Umzug der Radiologie-Praxis vom Klinikum in die Bad Hersfelder Innenstadt

Dr. Johnannes Flicker an seinem Arbeitsplatz.

Hersfeld-Rotenburg. Die Radiologie-Praxis im Klinikum wird geschlossen und eröffnet am 1. Juli in neuen Räumen an der Breitenstraße 38 in Bad Hersfeld.

Die Gemeinschaftspraxis der Drs. Flicker/Reh/Szabo/Hossfeld, die ihren Hauptsitz in Rotenburg im Kreiskrankenhaus hat, kann in der neuen Praxis 35 bis 38 Kernspins pro Woche mehr leisten als bisher im Klinikum.

Dort stehen der Praxis zurzeit nur zweimal sechs Stunden pro Woche für Untersuchungen zur Verfügung, da die Geräte in der übrigen Zeit für die stationären Patienten benötigt werden, erklärte Dr. Johannes Flicker. Die Zweigpraxis für ambulante Kassenpatienten am Klinikum schließt am 17. Juni.

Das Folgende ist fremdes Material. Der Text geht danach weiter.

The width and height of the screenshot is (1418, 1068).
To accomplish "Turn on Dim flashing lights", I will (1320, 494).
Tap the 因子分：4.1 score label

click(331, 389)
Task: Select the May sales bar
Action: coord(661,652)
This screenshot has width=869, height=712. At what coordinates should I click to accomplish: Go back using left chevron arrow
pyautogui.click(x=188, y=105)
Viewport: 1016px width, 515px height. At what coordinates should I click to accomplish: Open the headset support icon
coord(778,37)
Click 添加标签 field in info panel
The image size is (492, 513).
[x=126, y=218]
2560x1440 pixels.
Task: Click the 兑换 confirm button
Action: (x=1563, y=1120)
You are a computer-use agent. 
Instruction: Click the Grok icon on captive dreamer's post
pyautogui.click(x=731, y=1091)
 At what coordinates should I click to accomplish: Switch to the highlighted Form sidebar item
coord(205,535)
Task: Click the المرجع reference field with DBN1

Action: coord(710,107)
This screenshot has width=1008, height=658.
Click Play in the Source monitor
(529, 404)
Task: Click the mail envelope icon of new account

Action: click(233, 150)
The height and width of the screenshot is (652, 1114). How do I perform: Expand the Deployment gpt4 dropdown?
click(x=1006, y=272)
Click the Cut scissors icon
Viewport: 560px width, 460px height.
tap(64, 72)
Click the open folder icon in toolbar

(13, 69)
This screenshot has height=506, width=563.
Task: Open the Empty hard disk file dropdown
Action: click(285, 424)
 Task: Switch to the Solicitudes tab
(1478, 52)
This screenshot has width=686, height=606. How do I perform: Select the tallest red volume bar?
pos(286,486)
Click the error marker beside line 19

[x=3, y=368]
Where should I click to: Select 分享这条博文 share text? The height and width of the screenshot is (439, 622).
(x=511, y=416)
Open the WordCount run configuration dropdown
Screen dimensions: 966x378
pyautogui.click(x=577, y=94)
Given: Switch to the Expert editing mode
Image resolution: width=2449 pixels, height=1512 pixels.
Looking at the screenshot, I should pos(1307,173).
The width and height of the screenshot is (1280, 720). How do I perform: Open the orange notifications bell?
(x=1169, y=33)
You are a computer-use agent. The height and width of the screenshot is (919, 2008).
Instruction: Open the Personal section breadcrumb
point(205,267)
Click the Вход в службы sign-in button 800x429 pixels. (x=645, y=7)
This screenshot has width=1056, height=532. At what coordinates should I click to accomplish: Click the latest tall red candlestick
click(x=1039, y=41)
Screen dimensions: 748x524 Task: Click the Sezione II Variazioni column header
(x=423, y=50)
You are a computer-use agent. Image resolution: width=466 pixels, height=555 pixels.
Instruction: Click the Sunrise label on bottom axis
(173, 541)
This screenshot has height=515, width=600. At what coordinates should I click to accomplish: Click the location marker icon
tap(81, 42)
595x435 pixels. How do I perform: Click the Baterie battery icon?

Patienten mit Überweisung zum Kernspin (MRT) warten zurzeit bis zu sieben Wochen auf einen Termin beim Radiologen. Zusammen mit den Kernspins im KKH und im Herz- und Kreislaufzentrum in Rotenburg, wo die Großpraxis ebenfalls tätig ist, werden zurzeit 280 ambulante Kernspin-Untersuchungen von Kassenpatienten pro Woche im Kreisgebiet vorgenommen. Das Radiologie-Team umfasst 34 MTA und Arzthelferinnen und sechs Ärzte.

Trotz der Kapazitätserweiterung ab Juli ist nicht mit einer wesentlichen Verkürzung der Wartezeit zu rechnen, weil Patienten nicht nur aus dem Kreisgebiet kommen, sondern auch beispielsweise aus Eschwege oder Hünfeld.

Der Standort mitten in der Stadt sei für die Patienten im Hersfelder Raum bestens erreichbar, erklärte Flicker. In unmittelbarer Nähe befinden sich Parkplätze, die Bushaltestelle ist vor der Haustür, und im näheren Umfeld praktizieren rund 20 Ärzte, deren Patienten ab Juli kurze Wege zum Röntgen und MRT haben.

In die Räume, in denen zuvor die Dresdner beziehungsweise Commerzbank ihren Sitz hatte, und für die Geräte investieren die Ärzte 2,5 Millionen Euro.

Neben einem hochmoderen MRT steht in der neuen Radiologie-Praxis an der Breitenstraße ab Juli auch eine Röntgenanlage zur Verfügung, mit der digitale Bilder erstellt werden. Diese erscheinen schon Sekunden nach der Aufnahme auf dem Bildschirm des Arztes. Die neue Technik spart nicht nur Zeit, sondern sie sei auch strahlenschonender, erklärt Dr. Johannes Flicker.

Beim Röntgen gibt es keine Wartezeiten, und mit Überweisung zur Computertomografie (CT) bekommen Patienten in zwei bis vier Tagen einen Termin. Für ein ambulantes CT gibt es im Kreisgebiet für Kassenpatienten nur die Möglichkeit in der Praxis am Kreiskrankenhaus in Rotenburg.